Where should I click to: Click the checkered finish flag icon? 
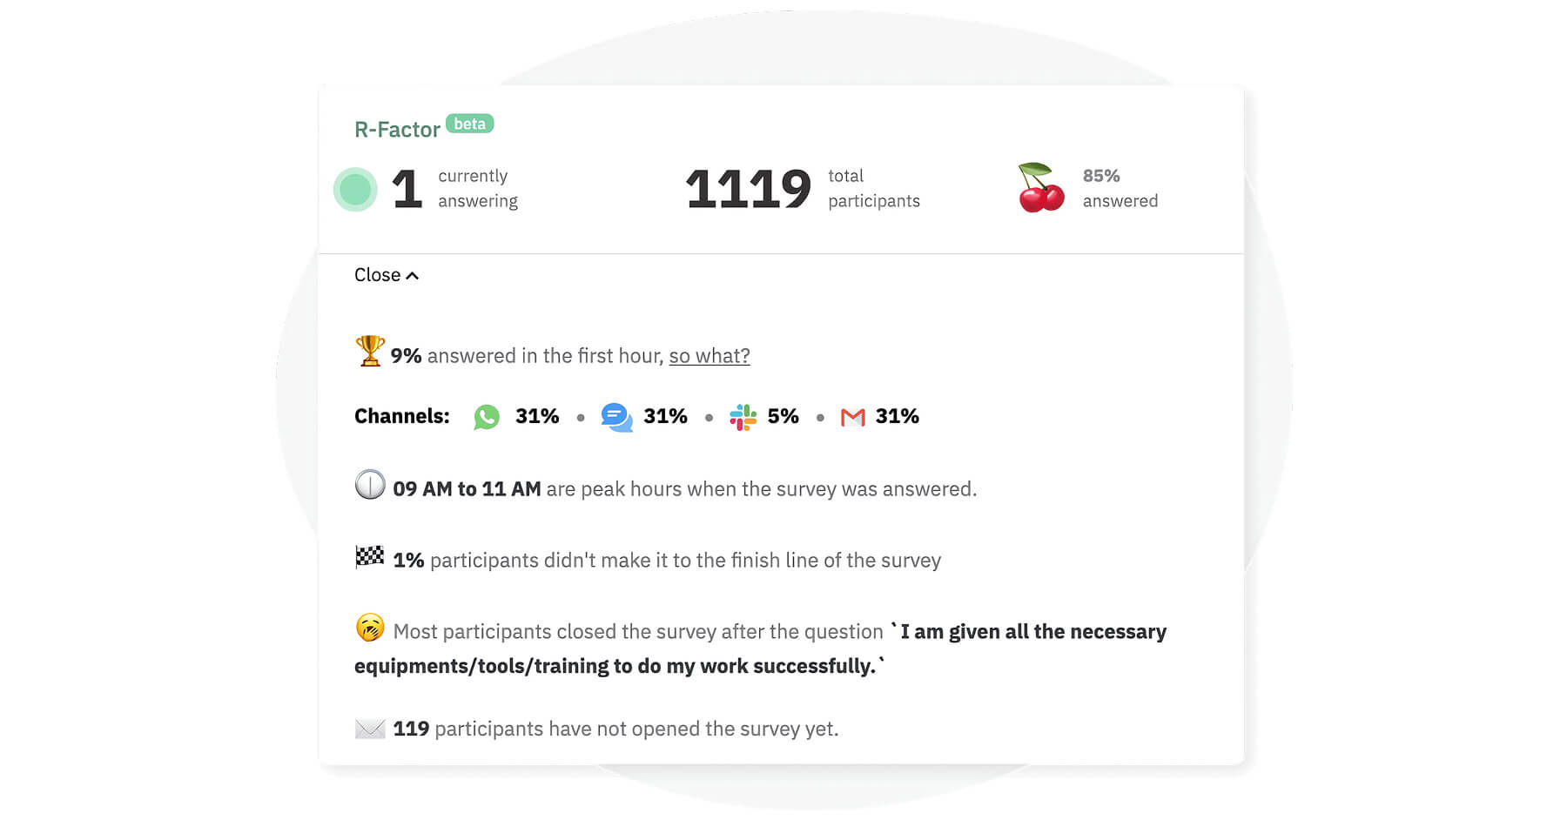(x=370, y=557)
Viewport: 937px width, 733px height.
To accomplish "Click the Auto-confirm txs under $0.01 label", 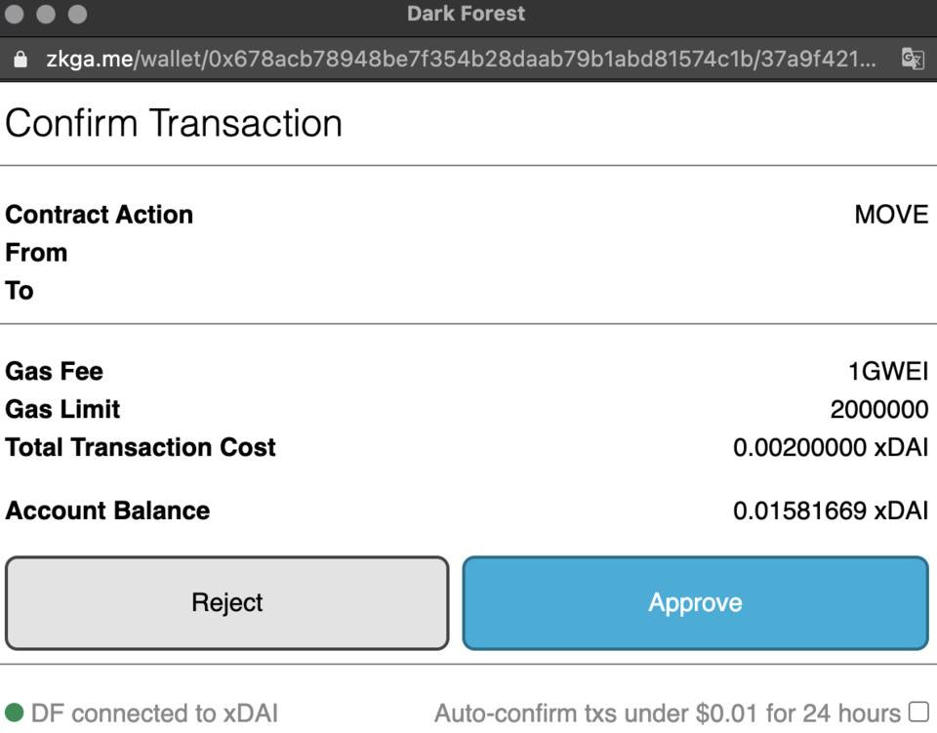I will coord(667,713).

++++++

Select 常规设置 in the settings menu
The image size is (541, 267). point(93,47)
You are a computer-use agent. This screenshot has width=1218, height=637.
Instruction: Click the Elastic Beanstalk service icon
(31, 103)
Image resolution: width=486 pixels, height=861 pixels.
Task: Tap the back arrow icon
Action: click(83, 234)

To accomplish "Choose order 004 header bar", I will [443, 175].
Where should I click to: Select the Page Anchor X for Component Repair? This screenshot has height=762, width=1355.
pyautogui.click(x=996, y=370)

++++++

● **REQUIREMENTS**
Give the lines of the material from the line with "You are a computer-use" to the line with "pyautogui.click(x=996, y=370)", inclusive, as a JSON list of strings with one string per line, leaving out blank lines.

● **COMPLETE ANSWER**
[
  "You are a computer-use agent. This screenshot has width=1218, height=637.",
  "Instruction: Click the Elastic Beanstalk service icon",
  "(31, 103)",
  "Image resolution: width=486 pixels, height=861 pixels.",
  "Task: Tap the back arrow icon",
  "Action: click(83, 234)",
  "To accomplish \"Choose order 004 header bar\", I will [443, 175].",
  "Where should I click to: Select the Page Anchor X for Component Repair? This screenshot has height=762, width=1355.",
  "pyautogui.click(x=996, y=370)"
]